[Collected data]

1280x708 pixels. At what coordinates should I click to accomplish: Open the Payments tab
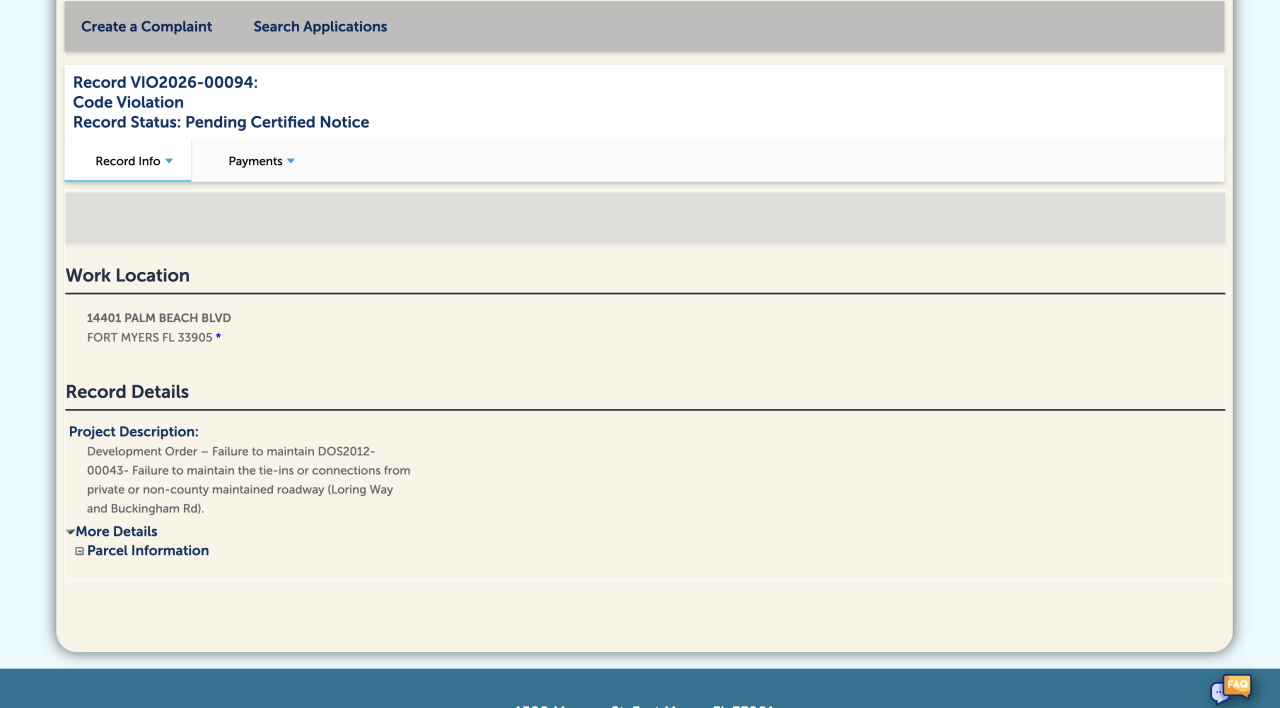tap(255, 161)
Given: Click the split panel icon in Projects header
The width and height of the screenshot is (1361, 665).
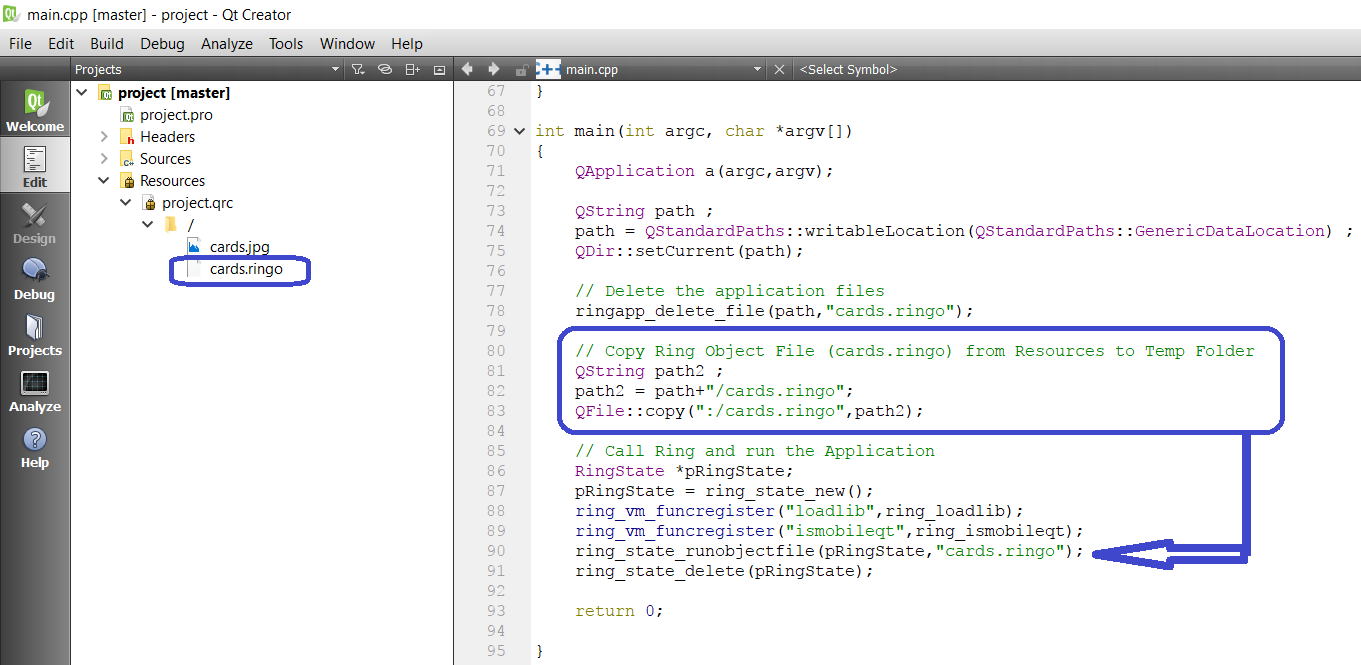Looking at the screenshot, I should click(412, 70).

YOUR ASSIGNMENT:
Each record above should be copied character for character, with pictures dropped.

REPLY:
1280x708 pixels. At what coordinates should I click to accomplish: Open the Payments tab
tap(255, 161)
Given: Click the split panel icon in Projects header
The width and height of the screenshot is (1361, 665).
Looking at the screenshot, I should click(412, 70).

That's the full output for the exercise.